Dupree Glass, 36 and Juan Rayford, 37, have been declared innocent after they were freed in 2020 following a retrial, in which the man who actually committed the crime, Chad Brandon McZeal confessed. The gang member is currently serving a life sentence for murder in an unrelated case.
Glass and Rayford were 17 and 18 years old respectively when they were arrested after a 2004 shooting, which left two teenagers injured.
They both maintained they were not involved in the shooting. They were convicted of 11 counts of attempted murder and sentenced to 11 consecutive life sentences. Before being given their sentences, Glass and Rayford had no criminal history.
Their defence lawyer, Annee Della Donna, told The Associated Press that the trial against them in 2004 ‘never should have been brought in the first place’.
“There was no evidence tying them to the shooting. Zero,’ the lawyer said.
Their convictions rested on the testimony of only two witnesses, who later recanted their stories. Della Donna said a five-year investigation by defence investigators found numerous witnesses who said, “Oh no, they weren’t the shooters, they never had a gun.”
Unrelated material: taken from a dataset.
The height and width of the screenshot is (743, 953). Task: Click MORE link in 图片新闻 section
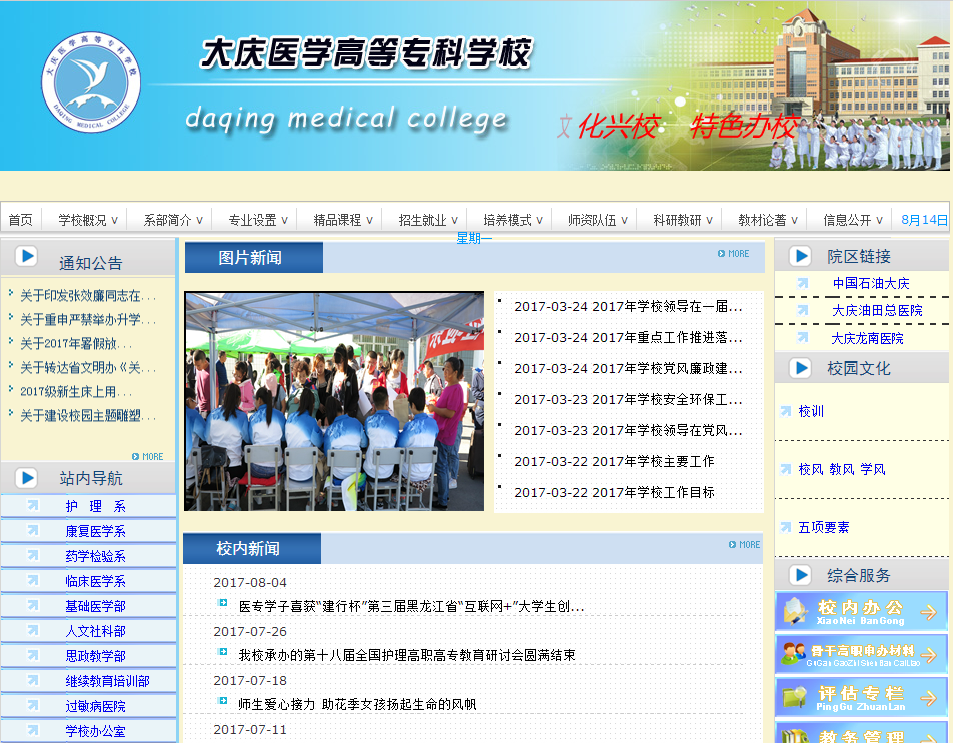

Following the new trial, which took place in Los Angeles, Glass and Rayford are entitled to compensation under a new law in the state of California. They must be paid $140 (£112) for each day they spent behind bars, which will add up to about $900,000 (£725,000).
Both men now work as drivers for Walmart and are fathers to baby girls. Rayford is still in a relationship with his high school sweetheart, who waited for him while he was incarcerated.
On Thursday (20 April), the two men were declared innocent by a California judge, marking the end of the new trial in October after a state appeals court panel vacated their convictions.
The men were hugged as their family, friends and supporters cheered for them outside the courthouse.
“I thought about this day for so long. I thought about it when I was locked up for 17 years,” Rayford said outside the courthouse. “I thought about it for my last two years being free. I waited for this day because, you know, I knew I was innocent of every crime they said I committed.”